The Beauty of Battambang - Part 2
Like a palm tree, Battambang doesn't seem to have much at first, but then you look up and discover a world of riches. In Part 2 we find trains, temples, and lots of bats
A city full of surprises, it emerges Battambang has not one, but two bamboo trains. While the original trundles down the once-abandoned mainline to Phnom Penh and once had a practical function, the newer version rolls around the foot of a mountain, and serves only to propel tourists from one end to the other. While Mk2 doesn’t have the same raw appeal (and element of danger), it nevertheless makes for a fun diversion.
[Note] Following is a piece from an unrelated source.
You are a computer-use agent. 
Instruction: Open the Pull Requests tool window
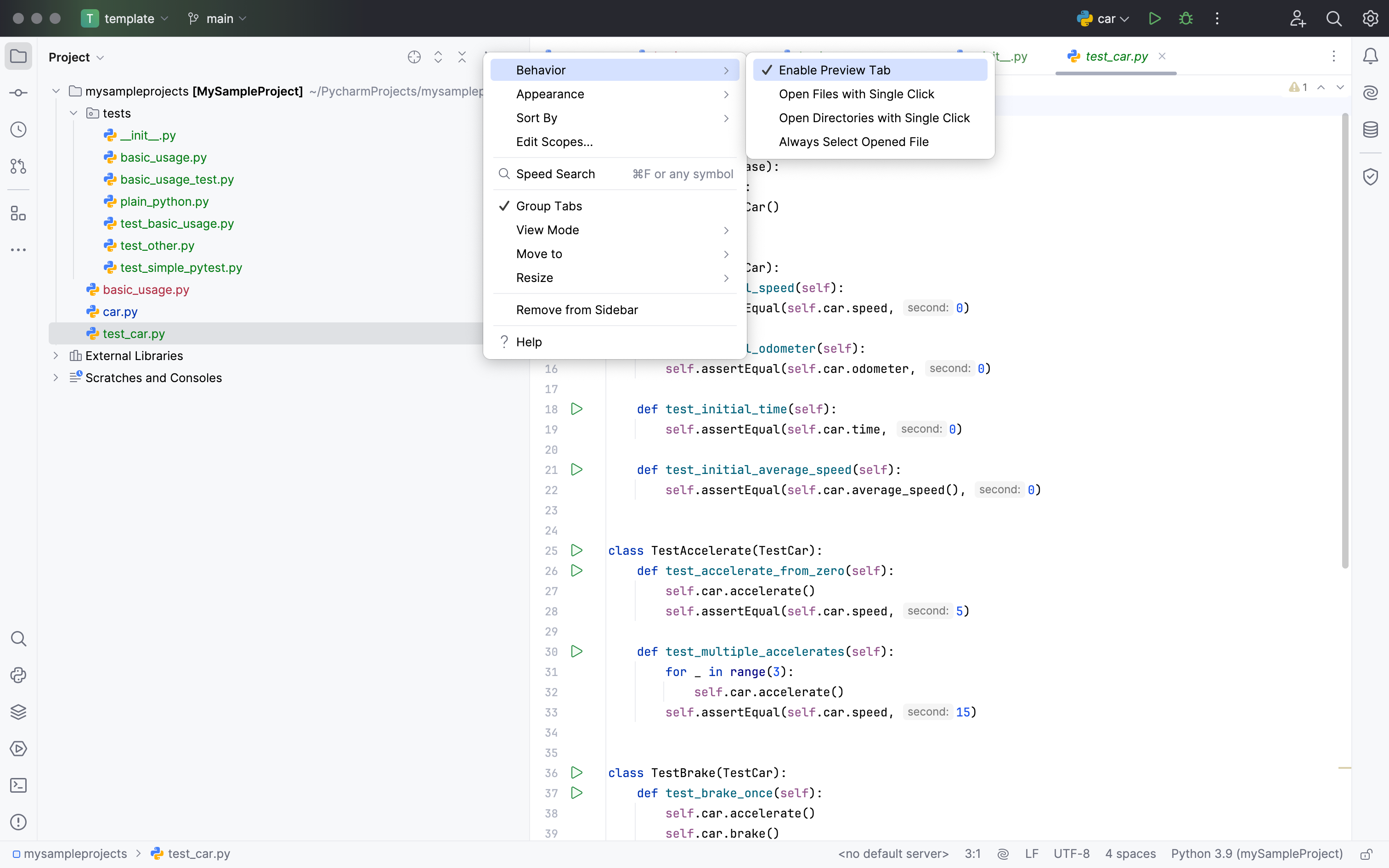18,166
Embarking from the theme park-style entrance, you hop onto the cart before drivers take you on a 10 minute journey to a garden area filled with oversized animal topiary and random IG photo ops (indeed, there seemed to be little other purpose to the area). After a stop for a much-needed ice-cream (by 10am the temperature must have already been in the high 30s), it was back around the hill, waving to the families passing by.
While an entertaining way to start the day, the real attraction of the area is Phnom Banam, the nearby hill that houses a temple once thought to predate Angkor Wat (sadly, this has now been discounted by experts). The path to the top lies up a steep set of 365 steps (trust me we counted - there’s one for every day of the year), but your reward is a serene set of ancient ruins, punctuated by five towers reaching for the heavens. While not as old as Angkor, they still date back to the 12th century, and the amazing countryside views of the plains below indicates just why this site was chosen. Its strategic location also explains why it was the scene of fierce fighting between Khmer Rouge and government forces, and until recently was strewn with landmines.
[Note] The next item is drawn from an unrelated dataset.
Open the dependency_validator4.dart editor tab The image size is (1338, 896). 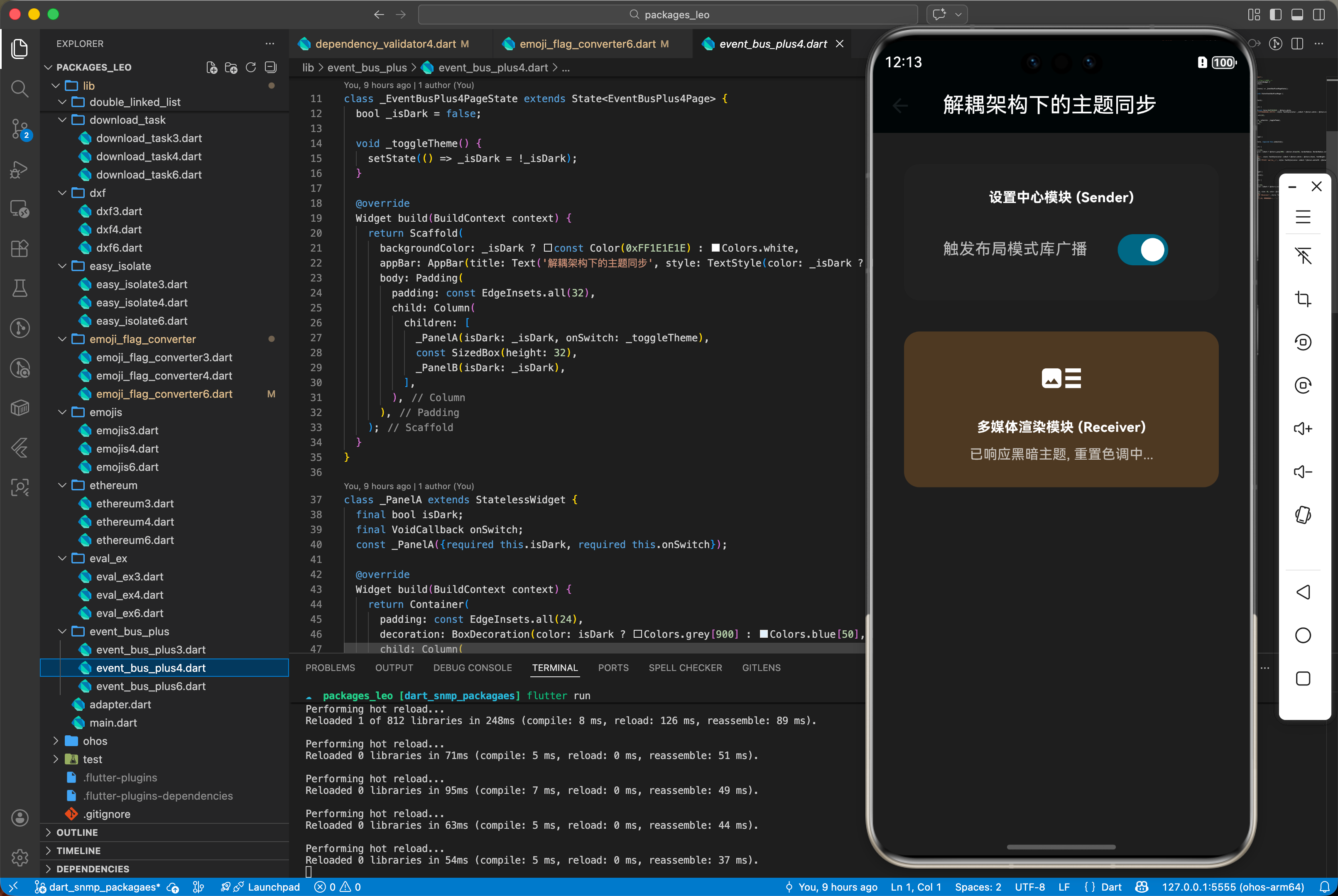click(385, 44)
Having earmarked this day for countryside exploration, our wonderful tuk-tuk driver Mr Ol first sat us down under the trees for a lunch of vegetarian fried rice (be wary of eating meat at street side stalls anywhere in Cambodia) washed down with a fresh and electrolyte-rich coconut. From here it was off to a local village home to giant fruit bats. Pointing them out hanging in the trees, where they resembled giant seed pods, he remarked that people used to catch and eat them, but because these trees were close to the temple where the killing of animals was forbidden, the bats could rest in peace.
As we admired these flying mammals, reassuring my daughter that ‘no, these are not the vampire kind’, the heavens opened and the rain begin to fall. And it kept coming. By the time we approached our final destination of the day Phnom Sampov, it was almost impossible to see the hill through the steam, though at least with the rain covers pulled down we were better off than poor Mr Ol, who braved the downpour with only a thin plastic raincoat for protection. Reaching the foot of the mountain, we hustled off the tuk-tuk and into a pickup for the short but steep journey to the top.
This huge limestone outcrop was once only traversable via footpaths and stairs, but the road now makes for a much easier option. The first stop is for a small temple, and the Killing Caves. Groups of barefoot children throng here, offering to be your ‘guide’ through the caves, though it’s better to think of it as a form of charity than informative experience. It was here in the late ‘70s that Khmer Rouge cadres disposed of enemies of the regime, forcing them through a small hole and onto the rocks below. A concrete staircase leads deeper into the caverns, past a platform where large Buddha statues, one sitting, one sleeping, gaze peacefully over a chapel filled with skulls and bones.
Further up the hill is a cluster of brightly painted temples, some old, some new, some pockmarked with bullet holes (although the Khmer Rouge were supposedly defeated in 1979, fighting continued here through to the mid-1990s), with views over lush green paddy fields as far as the eye can see. A troupe of trouble-making macaque monkeys also live around these here, the local stallholders keeping them at bay with catapults. However, it is the animals that inhabit the interior of the mountain that are the most famed, a bat colony of thousands that streams out into the countryside every evening.
Fast approaching the usual departure time of 5.30pm, we hurried down to get a good vantage point, and ended up spending an hour waiting for them to emerge. It gave us time to be dismayed at the giant Buddha statues being carved right outside the bats’ home (part of an unwanted tourist initiative by an unknown company, said a forlorn local). For what seemed like an eternity they swooped and swirled around the entrance, teasing the gathering crowds, before finally they made their move and set off for an evening of feeding. Like the bats, it was time for us to make our departure, and we set off back to Battambang, dark falling long before we finally made it back to the hotel.